De zanger is geboren in 1944 in een Jappenkamp. Zijn moeder overlijdt aan disenterie als hij een jaar is. Na de oorlog wordt hij ondergebracht bij tante Alie, waarvan hij denkt dat het zijn moeder is. Iemand in zijn omgeving vertelt hem terloops dat ze niet zijn moeder maar zijn tante is. Als hij acht is wordt hij herenigd met zijn broer en zus: zijn vader gaat opnieuw trouwen en hij krijgt een stiefmoeder. De Groot vertelt het verhaal alsof het over iemand anders gaat. Nee, hij kon niet van zijn vader houden, er was nooit enig vertoon van liefde geweest.
Ik zit verbijsterd te luisteren op de bank. Wat een vreselijk verhaal. Omdat ik al sinds mijn dertiende erg gecharmeerd ben van de muziek van Boudewijn de groot heb ik in de loop van de jaren zowat alle interviews met hem gelezen. Een afstandelijke man. Begenadigd componist. Geen goede vader, geen opa uit het liedje van Leen Jongewaard & Hetty Blok en iemand die vriendschappen zomaar kon beëindigen als het niet ging zoals hij had bedacht.
Het voert te ver om het hele gesprek hier te beschrijven.
(Wel meer weten? Klik hier)
Wat duidelijk wordt uit het verhaal is dat De Groot last heeft van een hechtingsstoornis, ontstaan in en na de oorlog. Daar heeft niet alleen hij last van gehad, maar ook zijn kinderen. Caya verwijt haar vader niets, maar heeft ook geen liefde van haar vader gekregen.
‘Hij kan zijn emotie alleen kwijt in zijn muziek’ zegt Caya tijdens het gesprek.
Ja, daar weet ik alles van, ik ken immers al zijn nummers.
Vandaag op dit blog een link naar het lied dat hij schreef over zijn moeder, waar ook flarden van te horen waren in het programma: Moeder.

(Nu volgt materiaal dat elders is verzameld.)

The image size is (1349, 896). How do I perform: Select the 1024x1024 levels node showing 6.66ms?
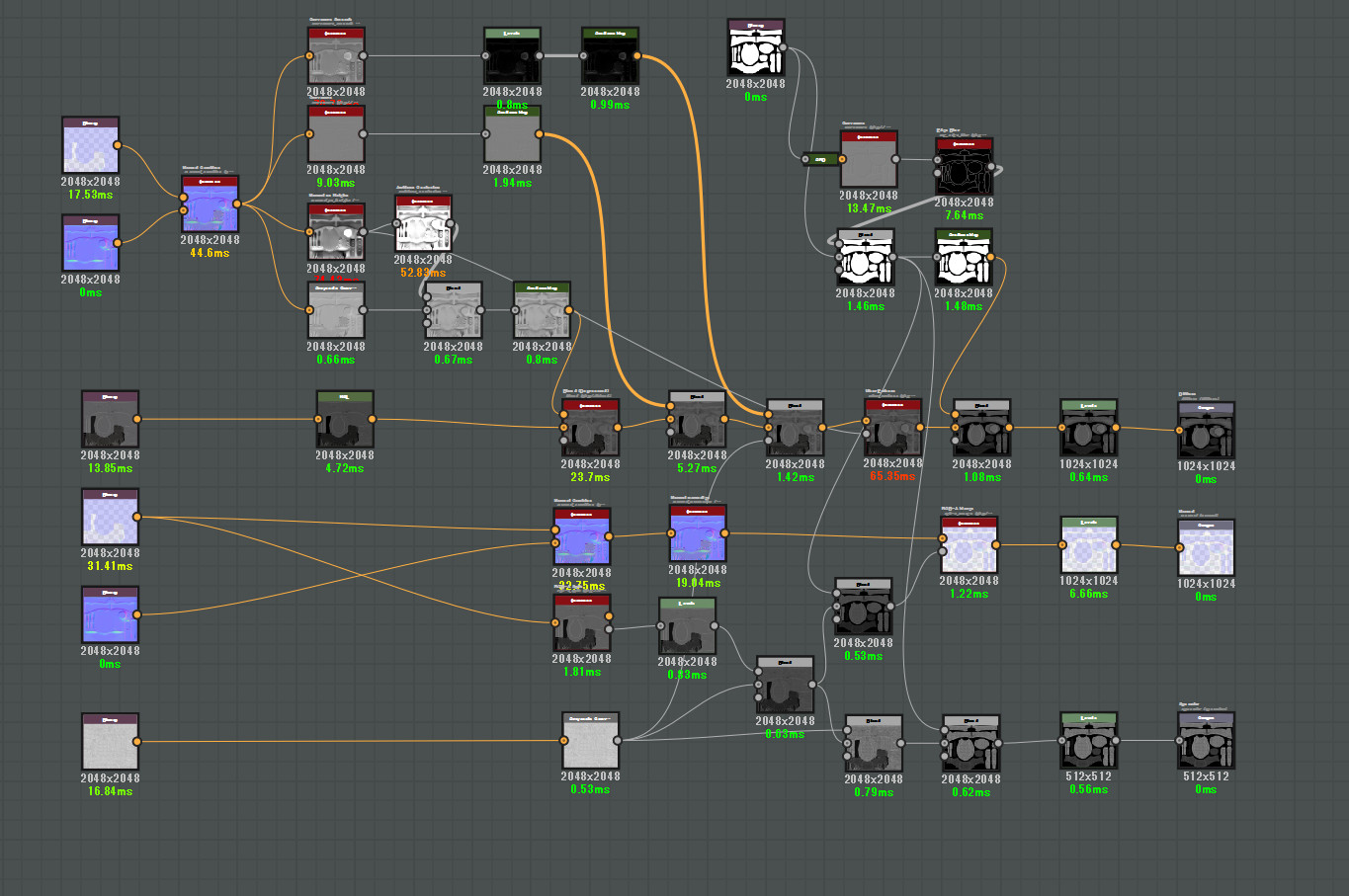tap(1088, 545)
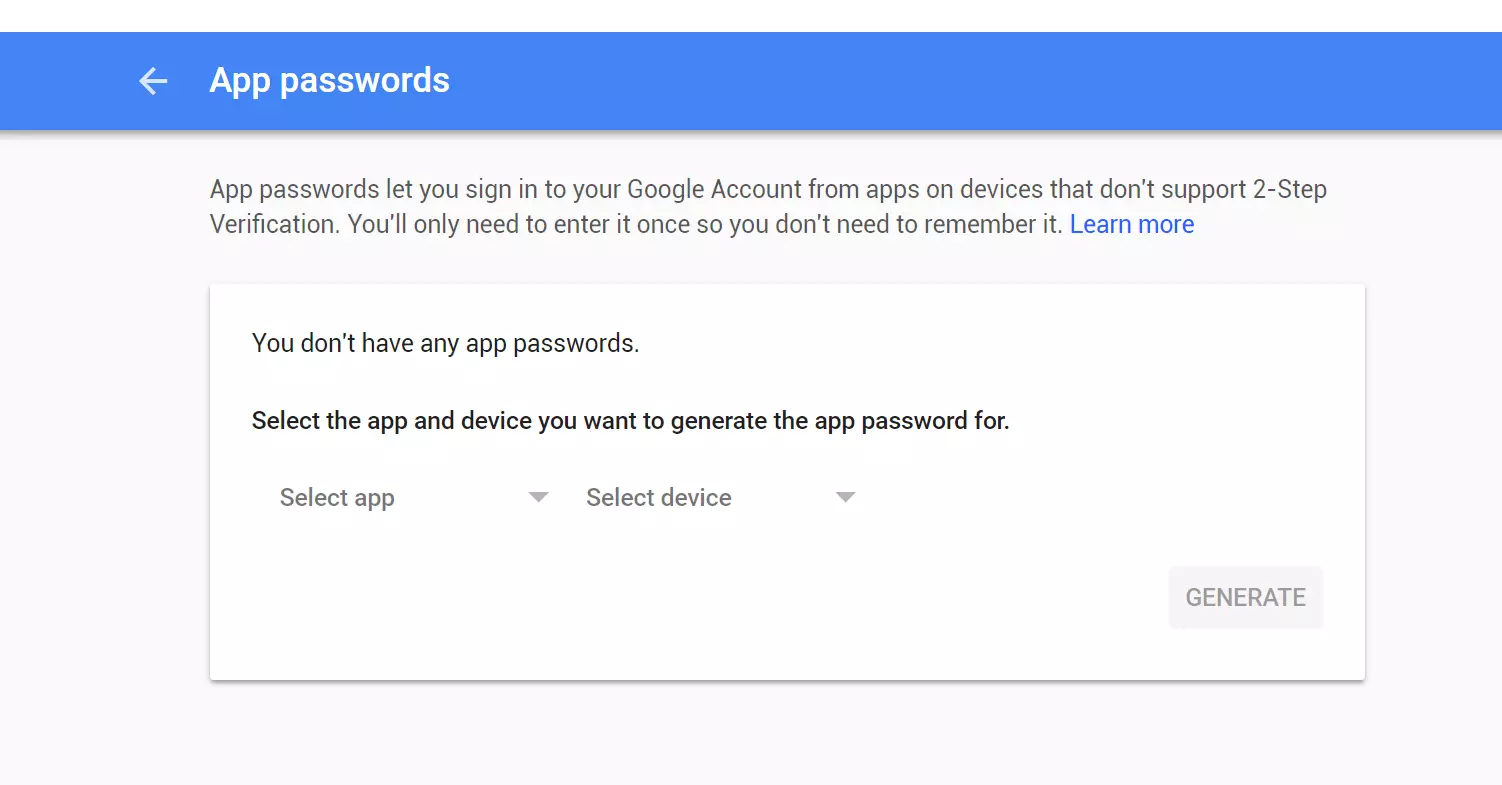The image size is (1502, 785).
Task: Click the arrow beside Select app
Action: (x=538, y=498)
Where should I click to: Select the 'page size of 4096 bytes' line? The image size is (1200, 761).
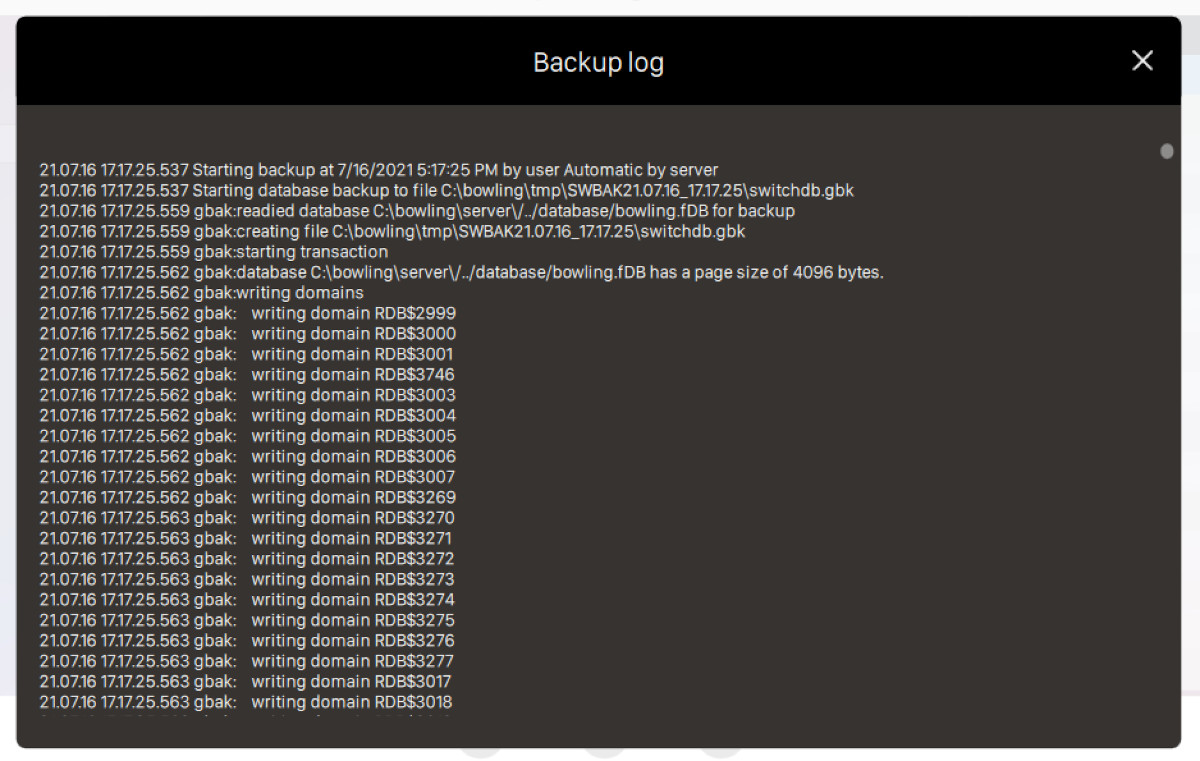(x=461, y=272)
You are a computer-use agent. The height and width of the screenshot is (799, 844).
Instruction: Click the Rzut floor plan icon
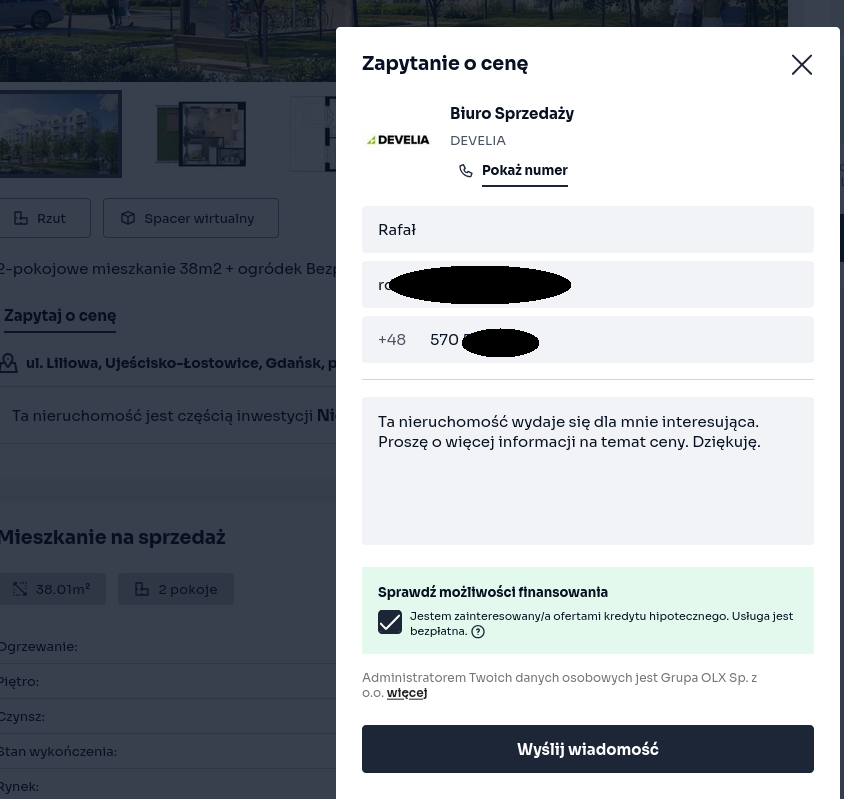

Aan het eind werd gevraagd of hij nog iets tastbaars van zijn moeder had; hij haalde een witblonde pruik op die ze als danseres had gedragen. Hij had hem een jaar geleden van de dochter van zijn zus gekregen. Hij vouwde hem open en zei: “Deze pruik is me heel dierbaar. Hier heeft haar hoofd in gezeten… dichter bij haar kan ik niet komen”.
Ze had geen tijd om mij te leren kennen En ook ik, ik ken haar niet…..
Het bijzondere is dat de zanger zelf vindt dat hij geen oorlogstrauma heeft; hij wordt ongemakkelijk van het gesprek. Wat dapper dat je dan toch meewerkt aan zo’n campagne van War Child.
Het interview legt genadeloos bloot wat oorlog doet met een kind.